Portraiture formed a key theme for Vuillard throughout his career and remained a focus through his earlier association with the Nabi brotherhood. A short-lived movement, Vuillard joined in 1889 and, together with Sérusier, Denis, Bonnard and Ranson, he admired the work of Gauguin in particular, whose use of pure colour and pattern created a flat pictorial surface. However, Vuillard eschewed his associates' mystical subjects in favour of depicting his everyday world and that of the three women he lived with at the time – his mother, sister Marie and grandmother Michaud. A master of domestic interiors, some of Vuillard's most acclaimed paintings depict his family and close friends, of whom several became patrons: 'Vuillard may be seen as the heir of Degas, Gauguin and the Impressionists. He was also an artist of his time and, more precisely, the artist of a particular social milieu and moment... Rarely has an artist so completely entered the circle of his patrons' (S. Brown, Edouard Vuillard, A Painter and his muses, 1890-1940, New Haven, 2021, p. 33).

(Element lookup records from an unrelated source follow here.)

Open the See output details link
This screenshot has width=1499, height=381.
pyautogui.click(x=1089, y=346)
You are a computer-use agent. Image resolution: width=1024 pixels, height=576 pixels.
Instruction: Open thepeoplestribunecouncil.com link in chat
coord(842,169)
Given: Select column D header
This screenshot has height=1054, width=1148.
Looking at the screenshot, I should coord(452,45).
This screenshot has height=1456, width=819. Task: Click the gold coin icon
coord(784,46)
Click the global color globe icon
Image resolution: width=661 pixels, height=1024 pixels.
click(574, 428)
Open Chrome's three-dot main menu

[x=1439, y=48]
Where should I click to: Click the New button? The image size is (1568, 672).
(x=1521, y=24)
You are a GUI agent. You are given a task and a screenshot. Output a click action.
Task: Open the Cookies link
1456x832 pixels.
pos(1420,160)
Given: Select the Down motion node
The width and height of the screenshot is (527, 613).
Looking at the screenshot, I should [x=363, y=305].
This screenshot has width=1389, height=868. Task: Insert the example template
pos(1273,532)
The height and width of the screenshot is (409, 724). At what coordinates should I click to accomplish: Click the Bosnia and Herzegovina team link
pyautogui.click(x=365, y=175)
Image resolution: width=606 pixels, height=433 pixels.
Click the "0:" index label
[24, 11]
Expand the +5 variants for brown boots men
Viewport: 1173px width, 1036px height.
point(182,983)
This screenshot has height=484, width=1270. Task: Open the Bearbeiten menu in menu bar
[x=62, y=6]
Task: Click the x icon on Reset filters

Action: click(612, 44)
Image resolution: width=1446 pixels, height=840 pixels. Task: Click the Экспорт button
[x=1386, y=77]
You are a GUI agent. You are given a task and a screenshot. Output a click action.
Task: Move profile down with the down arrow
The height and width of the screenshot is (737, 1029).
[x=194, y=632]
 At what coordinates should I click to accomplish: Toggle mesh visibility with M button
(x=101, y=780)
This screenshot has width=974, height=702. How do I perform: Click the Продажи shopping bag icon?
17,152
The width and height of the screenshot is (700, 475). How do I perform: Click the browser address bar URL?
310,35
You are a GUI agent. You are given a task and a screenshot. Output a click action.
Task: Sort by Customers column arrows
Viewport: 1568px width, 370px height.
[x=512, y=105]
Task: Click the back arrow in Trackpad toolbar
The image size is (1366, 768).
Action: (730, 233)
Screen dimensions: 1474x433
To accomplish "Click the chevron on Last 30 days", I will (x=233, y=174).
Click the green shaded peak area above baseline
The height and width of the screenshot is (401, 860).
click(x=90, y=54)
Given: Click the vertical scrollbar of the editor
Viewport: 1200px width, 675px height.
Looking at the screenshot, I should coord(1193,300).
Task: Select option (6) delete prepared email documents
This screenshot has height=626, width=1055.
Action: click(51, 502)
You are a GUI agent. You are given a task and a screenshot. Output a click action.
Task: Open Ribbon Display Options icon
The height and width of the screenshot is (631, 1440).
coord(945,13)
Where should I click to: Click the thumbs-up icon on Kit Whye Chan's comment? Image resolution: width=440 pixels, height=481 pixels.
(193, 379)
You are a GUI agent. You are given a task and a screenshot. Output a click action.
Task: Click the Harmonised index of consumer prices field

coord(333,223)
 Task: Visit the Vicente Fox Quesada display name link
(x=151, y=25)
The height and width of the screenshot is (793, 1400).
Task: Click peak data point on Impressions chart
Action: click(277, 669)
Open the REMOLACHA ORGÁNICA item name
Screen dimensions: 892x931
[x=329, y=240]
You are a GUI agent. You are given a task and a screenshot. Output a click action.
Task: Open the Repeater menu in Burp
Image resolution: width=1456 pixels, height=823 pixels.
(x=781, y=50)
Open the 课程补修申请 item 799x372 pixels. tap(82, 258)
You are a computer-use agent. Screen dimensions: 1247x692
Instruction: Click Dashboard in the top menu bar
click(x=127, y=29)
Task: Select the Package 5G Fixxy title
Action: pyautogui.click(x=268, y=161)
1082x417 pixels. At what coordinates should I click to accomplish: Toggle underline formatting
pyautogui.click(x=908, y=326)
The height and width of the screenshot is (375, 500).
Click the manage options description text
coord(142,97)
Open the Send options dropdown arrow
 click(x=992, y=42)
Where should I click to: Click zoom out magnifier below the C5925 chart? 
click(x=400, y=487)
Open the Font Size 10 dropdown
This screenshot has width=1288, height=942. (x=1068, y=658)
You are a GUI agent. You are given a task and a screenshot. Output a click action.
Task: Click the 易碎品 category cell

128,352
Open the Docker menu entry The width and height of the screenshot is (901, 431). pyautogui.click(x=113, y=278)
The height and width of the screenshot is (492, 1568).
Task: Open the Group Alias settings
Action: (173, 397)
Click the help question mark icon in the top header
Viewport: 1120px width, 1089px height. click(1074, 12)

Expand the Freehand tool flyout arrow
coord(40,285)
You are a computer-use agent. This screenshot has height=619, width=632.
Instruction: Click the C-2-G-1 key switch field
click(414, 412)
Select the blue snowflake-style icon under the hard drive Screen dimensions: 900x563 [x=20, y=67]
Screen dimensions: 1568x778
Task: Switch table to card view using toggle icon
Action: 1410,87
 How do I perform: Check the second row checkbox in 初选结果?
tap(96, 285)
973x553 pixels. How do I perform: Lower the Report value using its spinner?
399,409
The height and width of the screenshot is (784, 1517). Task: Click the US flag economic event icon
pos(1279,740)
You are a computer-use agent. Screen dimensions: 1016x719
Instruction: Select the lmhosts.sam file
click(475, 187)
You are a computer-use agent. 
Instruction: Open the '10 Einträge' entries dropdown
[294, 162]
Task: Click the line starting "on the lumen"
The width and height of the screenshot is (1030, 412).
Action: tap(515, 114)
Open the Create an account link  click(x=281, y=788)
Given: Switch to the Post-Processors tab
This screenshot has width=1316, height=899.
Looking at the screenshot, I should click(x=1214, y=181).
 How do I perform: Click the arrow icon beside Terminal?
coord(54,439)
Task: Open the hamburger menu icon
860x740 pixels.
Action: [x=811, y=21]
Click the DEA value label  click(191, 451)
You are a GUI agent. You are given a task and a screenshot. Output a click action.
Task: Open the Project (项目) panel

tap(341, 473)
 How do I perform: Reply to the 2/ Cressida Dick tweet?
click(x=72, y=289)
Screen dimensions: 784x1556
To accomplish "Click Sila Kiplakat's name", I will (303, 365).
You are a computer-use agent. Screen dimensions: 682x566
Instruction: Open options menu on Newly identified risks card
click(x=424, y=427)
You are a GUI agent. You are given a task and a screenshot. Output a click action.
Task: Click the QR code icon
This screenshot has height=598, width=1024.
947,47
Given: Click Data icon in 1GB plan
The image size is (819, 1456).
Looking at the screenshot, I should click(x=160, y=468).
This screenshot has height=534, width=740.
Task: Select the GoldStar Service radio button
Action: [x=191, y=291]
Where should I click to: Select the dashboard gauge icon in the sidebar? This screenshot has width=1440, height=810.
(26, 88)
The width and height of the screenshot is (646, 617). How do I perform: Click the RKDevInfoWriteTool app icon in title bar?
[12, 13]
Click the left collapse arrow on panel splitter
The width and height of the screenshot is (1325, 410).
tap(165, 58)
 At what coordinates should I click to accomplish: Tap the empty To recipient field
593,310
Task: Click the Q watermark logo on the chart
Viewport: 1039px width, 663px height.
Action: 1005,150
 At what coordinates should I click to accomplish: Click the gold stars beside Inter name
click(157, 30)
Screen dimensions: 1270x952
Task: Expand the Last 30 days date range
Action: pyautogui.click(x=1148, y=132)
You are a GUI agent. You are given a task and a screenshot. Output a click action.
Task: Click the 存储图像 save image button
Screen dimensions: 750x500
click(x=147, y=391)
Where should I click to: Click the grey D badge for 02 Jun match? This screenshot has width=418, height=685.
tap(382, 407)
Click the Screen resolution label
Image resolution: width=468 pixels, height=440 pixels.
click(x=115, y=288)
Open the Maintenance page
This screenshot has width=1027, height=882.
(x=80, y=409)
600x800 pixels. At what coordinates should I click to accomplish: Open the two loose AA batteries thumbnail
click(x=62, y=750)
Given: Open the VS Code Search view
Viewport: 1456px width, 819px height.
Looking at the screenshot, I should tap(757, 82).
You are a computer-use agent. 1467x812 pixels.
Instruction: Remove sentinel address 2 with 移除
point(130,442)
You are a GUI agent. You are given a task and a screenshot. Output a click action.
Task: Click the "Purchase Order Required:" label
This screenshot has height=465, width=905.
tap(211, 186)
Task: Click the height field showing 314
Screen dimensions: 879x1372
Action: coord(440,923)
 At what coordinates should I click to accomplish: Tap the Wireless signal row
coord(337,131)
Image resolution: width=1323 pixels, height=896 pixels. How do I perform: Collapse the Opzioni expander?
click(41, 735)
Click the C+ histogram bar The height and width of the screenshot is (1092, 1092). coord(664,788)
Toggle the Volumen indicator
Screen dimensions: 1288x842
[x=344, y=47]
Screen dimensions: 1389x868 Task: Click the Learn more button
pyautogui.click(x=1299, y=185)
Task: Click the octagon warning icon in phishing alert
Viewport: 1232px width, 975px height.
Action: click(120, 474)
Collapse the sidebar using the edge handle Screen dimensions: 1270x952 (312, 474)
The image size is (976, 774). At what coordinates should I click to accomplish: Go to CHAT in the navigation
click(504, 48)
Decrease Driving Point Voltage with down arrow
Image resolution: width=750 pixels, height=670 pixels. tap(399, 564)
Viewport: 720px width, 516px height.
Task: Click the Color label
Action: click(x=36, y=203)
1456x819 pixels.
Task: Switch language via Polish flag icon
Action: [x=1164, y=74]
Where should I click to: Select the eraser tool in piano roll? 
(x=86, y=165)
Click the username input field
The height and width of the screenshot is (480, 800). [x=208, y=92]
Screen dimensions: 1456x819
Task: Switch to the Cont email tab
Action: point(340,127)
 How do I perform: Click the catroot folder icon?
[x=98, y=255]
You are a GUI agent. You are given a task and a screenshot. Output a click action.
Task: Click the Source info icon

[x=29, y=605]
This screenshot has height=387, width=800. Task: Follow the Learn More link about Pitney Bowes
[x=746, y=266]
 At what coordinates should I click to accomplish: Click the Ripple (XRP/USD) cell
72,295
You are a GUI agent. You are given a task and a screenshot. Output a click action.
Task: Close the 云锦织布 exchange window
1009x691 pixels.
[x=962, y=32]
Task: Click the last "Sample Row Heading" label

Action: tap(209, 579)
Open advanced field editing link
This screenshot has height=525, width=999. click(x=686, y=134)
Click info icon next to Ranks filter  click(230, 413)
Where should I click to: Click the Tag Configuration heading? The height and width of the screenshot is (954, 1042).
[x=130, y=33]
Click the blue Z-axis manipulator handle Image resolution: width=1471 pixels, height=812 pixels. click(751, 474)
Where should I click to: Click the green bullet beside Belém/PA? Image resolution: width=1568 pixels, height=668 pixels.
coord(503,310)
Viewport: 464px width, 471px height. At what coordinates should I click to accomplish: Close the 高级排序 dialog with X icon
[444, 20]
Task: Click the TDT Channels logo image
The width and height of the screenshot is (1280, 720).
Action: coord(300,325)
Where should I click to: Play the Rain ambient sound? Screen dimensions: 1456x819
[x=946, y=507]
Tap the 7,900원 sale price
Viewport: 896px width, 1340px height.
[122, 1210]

Although the subject is seated by himself, Le déjeuner du petit Jean Gosset en Normandie recalls some of the artist's compositions of 1900-1901 of his young niece Annette Roussel. In both Mother and child (1900) and Woman feeding a child (1901), the same tension is seen between the small child and their formal, adult surroundings, emphasising the vulnerability of the subject. Whilst Annette is almost subsumed by her patterned clothes and surroundings in the latter painting however, Jean Gosset was painted at a point when Vuillard returned to a more realistic style, seeking to explore the more naturalistic play of light. A Nabi influence can certainly be felt however in the bold tablecloth whose chequered pattern is joyfully brought to life by scurrying dashes of red.

The present work has also lost the emphasis on the flattened picture surface present in Vuillard's turn of the century compositions. A depth of space is created by pushing the table at a diagonal, bringing the viewer into the composition. The apparent informality with which the scene has been captured, with the chair and table cut off, recalls the spontaneity of photography which Vuillard had started experimenting with after the purchase of his first Kodak camera in 1897. This hobby reflected his constant concern with composition. He took numerous shots of his family and friends, and at his death he left behind almost two thousand photographs which captured familiar domestic scenes. Indeed, a photograph taken by Vuillard during his summer sojourn of 1911 shows the exact view of the garden, table and chair where Jean Gosset would sit for his portrait.